Why do we say GOOD Manufacturing Practices? Why not Perfect Manufacturing Practices? Do we want our drugs and medical devices to be anything less than perfect? Why not at least Great Manufacturing Practices? How about this? Why not Totally Awesome Manufacturing Practices.
Ok, that’s not going to happen. But the question still needs to be answered. Why did FDA call their regulations for manufacturing operations GOOD Manufacturing Practices? There must have been a reason for it with all the other choices available.

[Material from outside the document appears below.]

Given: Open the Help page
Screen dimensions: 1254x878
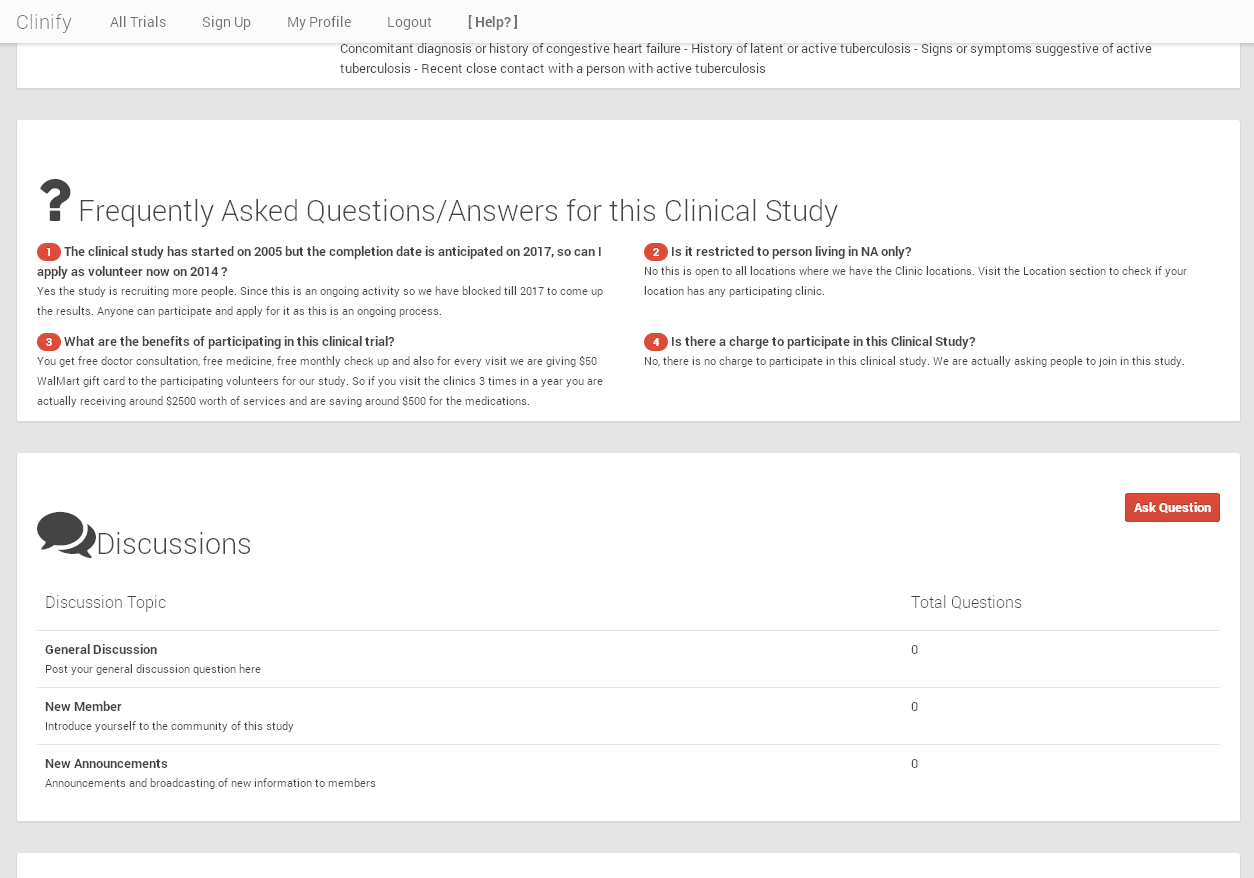Looking at the screenshot, I should point(492,21).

I haven’t seen any explanation from FDA. If you have, please let me know. I’m going to give you my two cents worth. Does it represent FDA’s official line? I don’t know. But I guarantee you it will be instructive.
We must first understand how GMPs came about. Each time a new set of GMPs has been promulgated they have been in response to serious problems discovered in the real world. GMPs have in all cases been drawn from companies who had been using them in every-day production to prevent those problems from occurring in their own operations.
So, GMPs are not theoretical niceties dreamed up by some bureaucrat. Rather they are practical solutions that are known to work. GMPs are meant to be used by real people, aging equipment, and competitive business pressures.
GMPs must work under these conditions because they represent everyday life in a drug or medical device plant. There are no excuses for shipping off-spec product. A company’s quality system has to work even when its A-team is on the bench, even when equipment gets old, and even under the harshest business competition. In other words, your quality system has to work perfectly all the time, not just when things are going well.
Of course any single practice that must operate with human beings will be imperfect. When you work with well used equipment, unpredictable failures will happen during production. Competitive business pressures will cause human beings to take shortcuts. You simply cannot expect that any procedure that is written and executed by human beings will deliver perfect results.
So, the best you can hope for when you’re writing an SOP is that the outcome will be good. Don’t expect perfection. You’ll be disappointed and end up living a wretched life.
Given that fact, how do you construct a perfect quality system out of parts that are imperfect?
The answer is redundancy. GMPs are a belt AND suspenders system. They consist of layers of protection. An individual procedure can fail, but the redundancy in a properly constructed quality system will ensure that the failure is detected and corrected before bad product gets to patients.
What, then, is the message to those of us who are tasked with writing SOPs and creating quality systems in the messy environment of daily production? The answer is that whenever you write an SOP, keep in mind that that SOP will not exist in a vacuum. It must integrate into your entire quality system.
You might decide to write the perfect SOP. But even if you did, it will not be executed perfectly. Don’t spend excessive time trying to write the perfect SOP. Instead, write a good SOP, then move on to the next one.
Aim to create a system of good SOPs that together form an integrated quality system that is virtually perfect.